Additional legislative priorities include shielding healthcare providers and their insurers from frivolous lawsuits, protecting the state’s trauma program, and strengthening the hospital workforce, said Cameron.
“Collectively, these issues all impact hospital bottom lines and ultimately access to care,” he said. “With the promise of state budget reductions, our goal is to protect hospitals from harmful cuts, so they can continue to provide quality healthcare to patients. We understand our state will have a difficult year ahead, but hospitals cannot shoulder the burden.”
Insurance reform tops the legislative agenda for the Mississippi State Medical Association (MSMA), said Randy Easterling, MD, president of MSMA.
“For too long, Mississippi insurance companies have had the benefit of a narrow window in which physicians and their patients must file claims while enjoying an unlimited amount of time in which to ‘look back’ at paid claims to deny coverage for services,” Easterling explained. “This is why the MSMA is making the ‘Fair and Equitable Claims Process Act of 2010’ top priority for the upcoming legislative session.”
Easterling said it’s not uncommon for an insurance company to deny a claim years after the physician performs a procedure—and after the patient received the benefit of insurance coverage. In practice, the insurance company collects amounts it feels were overpaid to the doctor for a covered claim by making an adjustment to future payments.

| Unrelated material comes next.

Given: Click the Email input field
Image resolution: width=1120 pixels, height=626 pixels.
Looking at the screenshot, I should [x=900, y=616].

“This insurance practice is unfair and is bad news for more than doctors,” said Easterling. “It’s bad news for Mississippians. When the physician disagrees with the findings, the insurer is allowed to deduct the claim from the balance owed the physician. The appeals process can be convoluted and interferes with patient care. This practice could result in patients being held responsible for the repayment to the physician.”
Easterling said there’s no limitation on retrospective claim denials for health insurance claims paid to physicians for services rendered, adding that situations have arisen in recent years where physicians have been asked to repay a claim paid in error, sometimes years after the date of the claim.

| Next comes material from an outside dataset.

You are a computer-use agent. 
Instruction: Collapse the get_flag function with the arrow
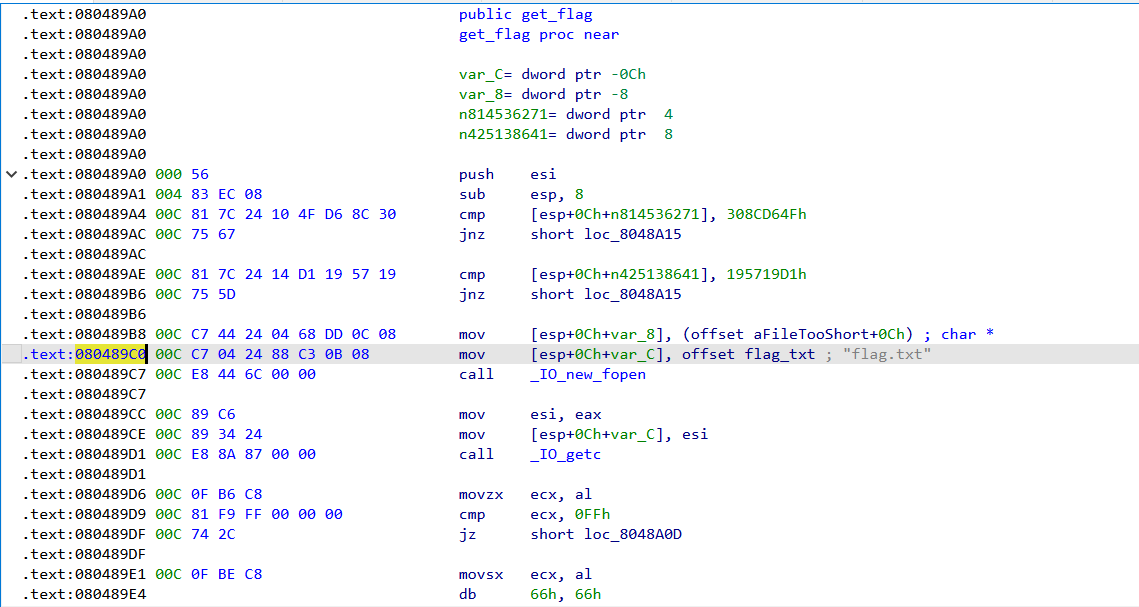coord(9,173)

“Once the insurance company ‘looks back’ and denies a previously covered claim, then both the patient and the doctor are left ‘holding the bag,’” he said. “The doctor must find the patient for payment if the adjustment was valid, while at the same time consider his or her rights to appeal an erroneous adjustment of the insurance company. Outdated or erroneous ‘look back’ adjustments can destroy relationships between physicians and insurers such that a physician will no longer accept certain insurance coverage. In that instance, patients are left without adequate access to physician care.”
Not all insurance companies operate in this manner, Easterling emphasized.

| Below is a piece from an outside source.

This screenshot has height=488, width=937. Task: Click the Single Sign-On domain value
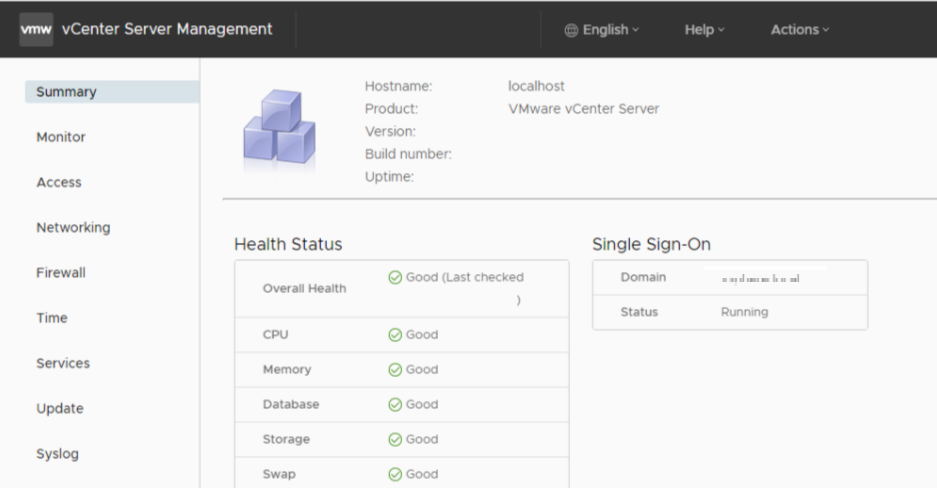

“In fact, Blue Cross Blue Shield, the largest health insurer in Mississippi has endorsed this change in statute as a method to ensure good working relationships between physicians and health insurance providers,” he said. “Mississippians deserve a fair claims process.”
Alabama, Arizona, Colorado, Georgia, Maine, Missouri, Virginia and West Virginia all have 12-month limitations on retrospective health insurance claim denials. District of Columbia, Maryland and Texas have 6-month limitations on retrospective claim denials. Nearly half of the states in the United States have some form of limitation on this practice, said Easterling.
“MSMA believes that if 12 months is enough time to file a claim,” he said, “then it’s only fair that adjustments to claims be limited to 12 months as well.”